Stored data entries:
....

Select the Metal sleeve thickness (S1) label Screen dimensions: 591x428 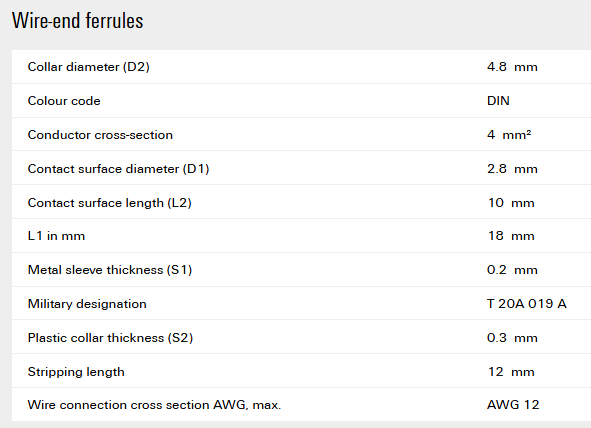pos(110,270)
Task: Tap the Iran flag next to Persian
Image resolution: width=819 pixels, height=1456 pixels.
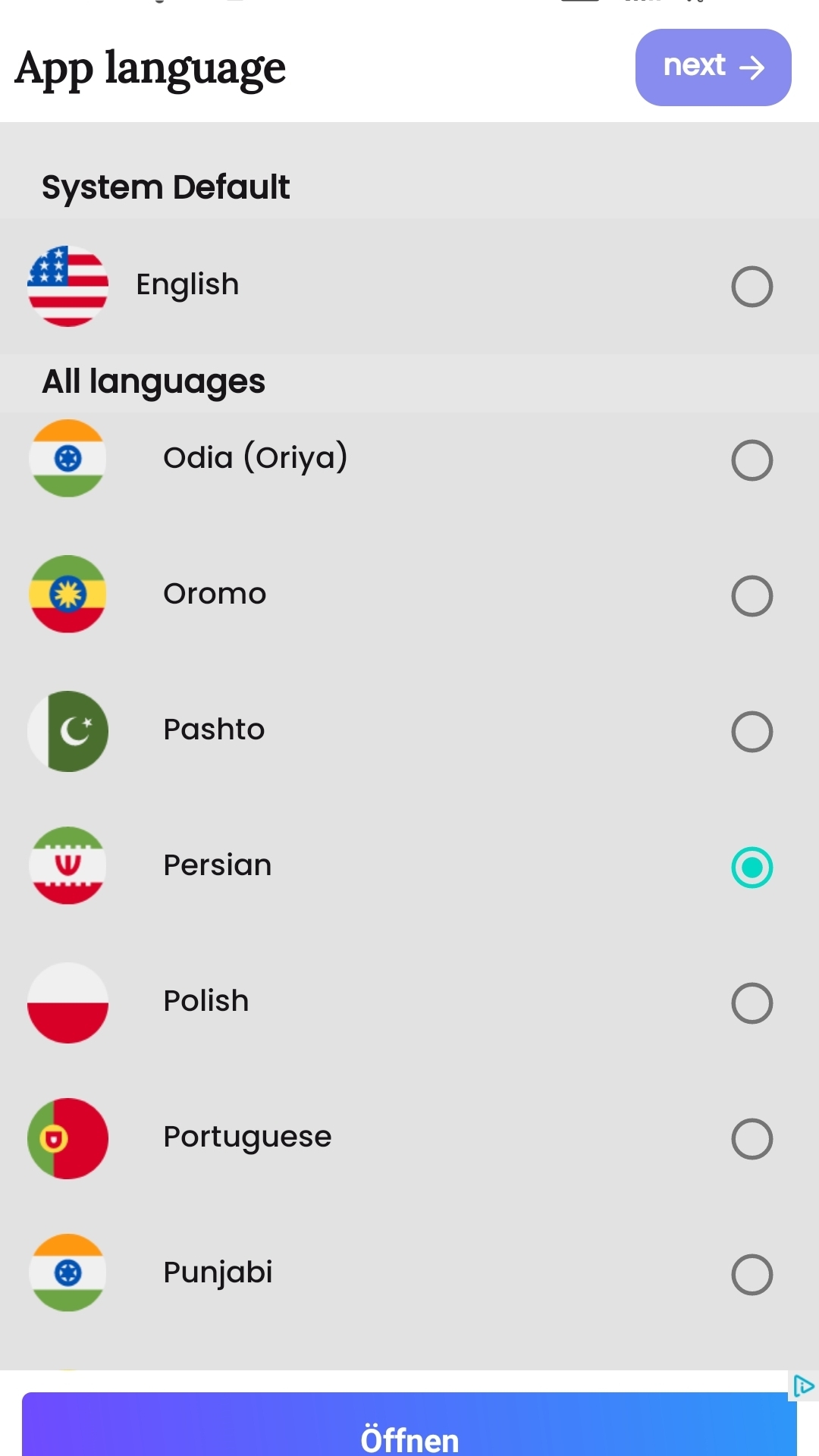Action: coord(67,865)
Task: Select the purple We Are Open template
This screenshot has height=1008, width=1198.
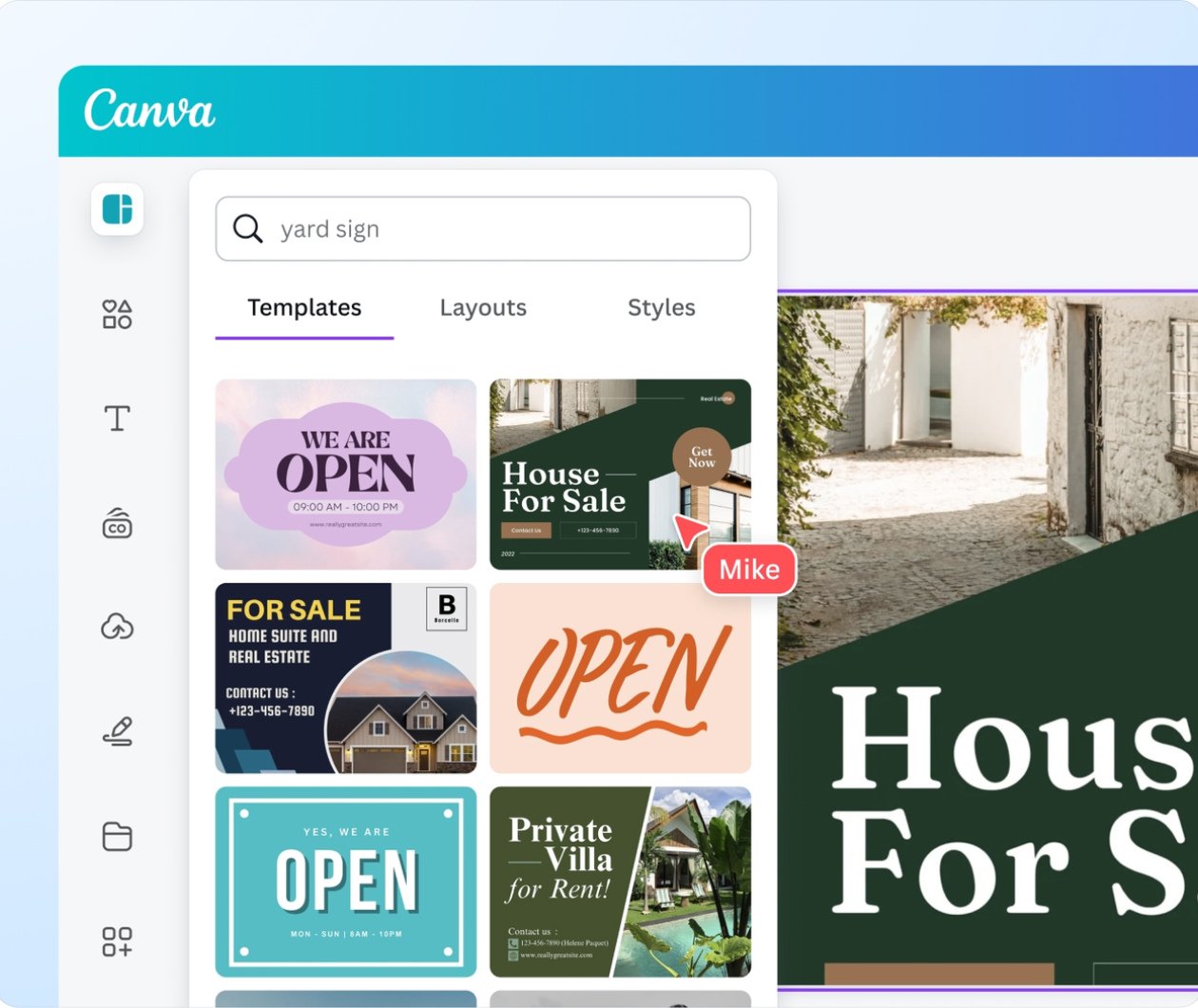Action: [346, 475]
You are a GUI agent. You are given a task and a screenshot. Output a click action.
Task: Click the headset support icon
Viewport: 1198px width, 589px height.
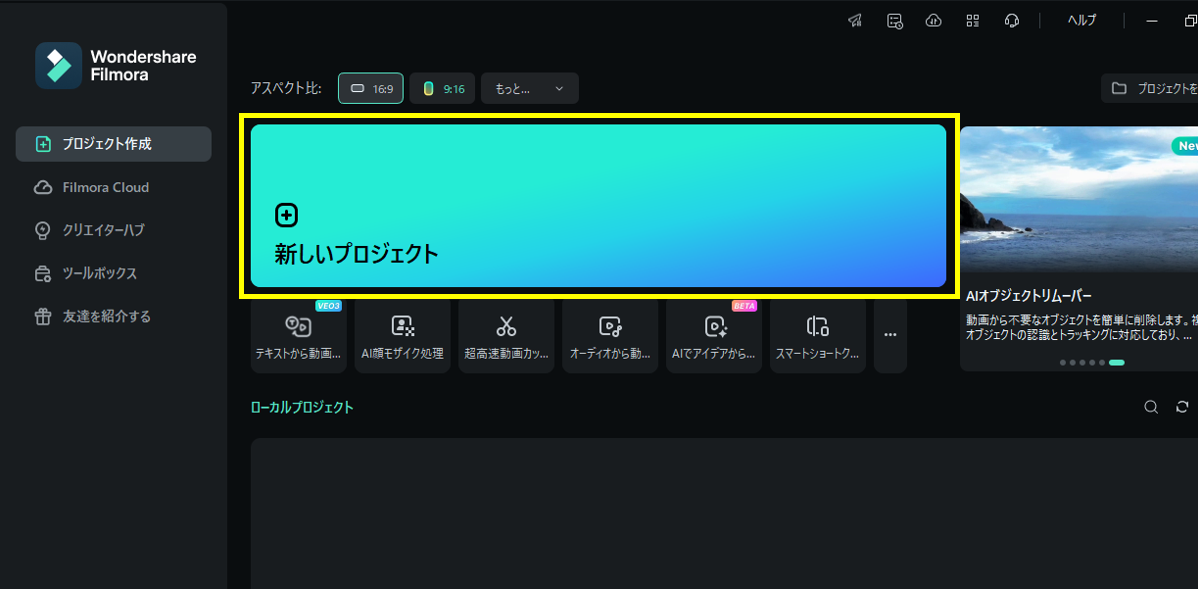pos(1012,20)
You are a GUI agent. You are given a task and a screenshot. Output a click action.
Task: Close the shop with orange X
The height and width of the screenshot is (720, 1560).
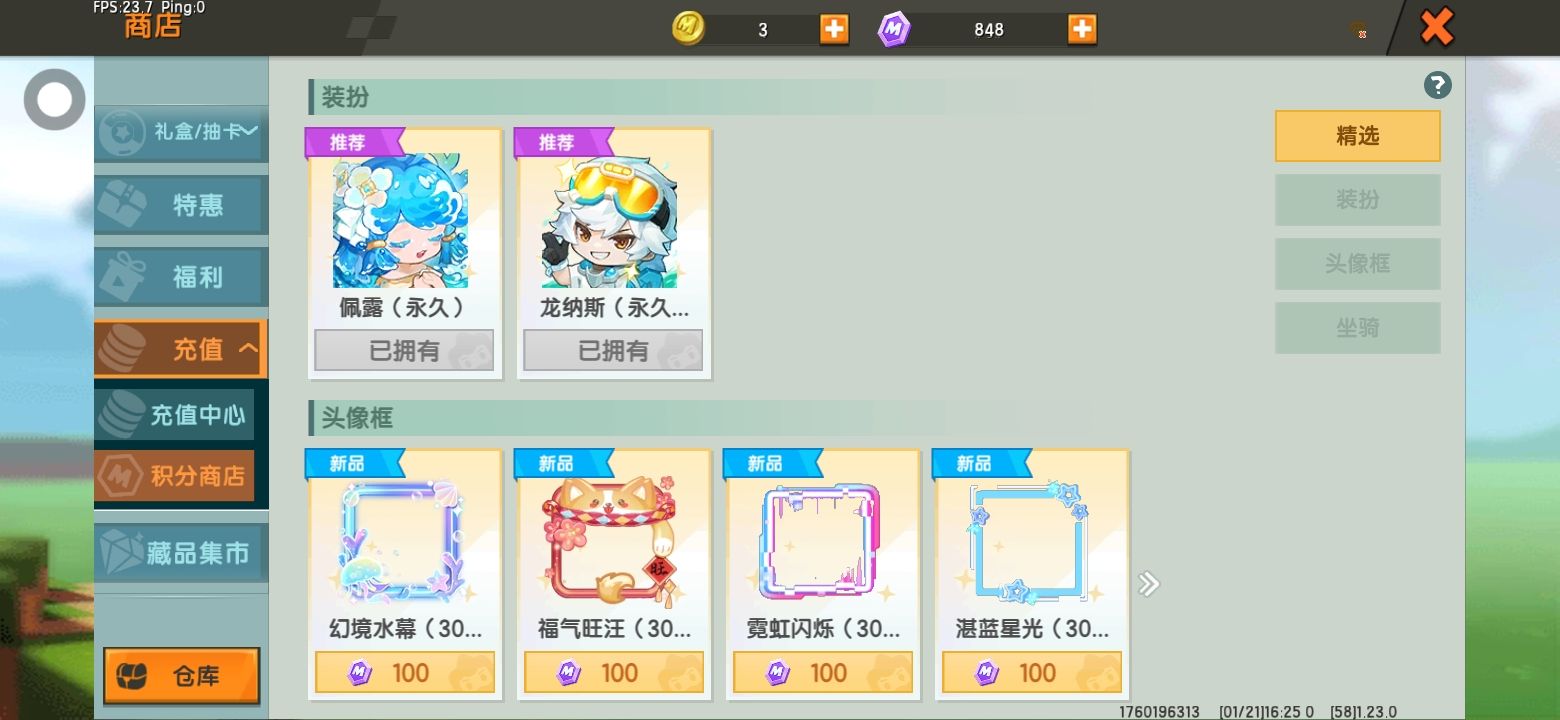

....

What you need to do: From the line containing "This screenshot has height=1008, width=1198." to the last line of the entries, copy every line exactly, including both ends, and leave out the pictures.

Response for this exercise:
This screenshot has height=1008, width=1198.
Action: [346, 475]
You are a GUI agent. You are given a task and a screenshot. Output a click action.
Task: Click the headset support icon
Viewport: 1198px width, 589px height.
pos(1012,20)
You are a GUI agent. You are given a task and a screenshot. Output a click action.
Task: Close the shop with orange X
The height and width of the screenshot is (720, 1560).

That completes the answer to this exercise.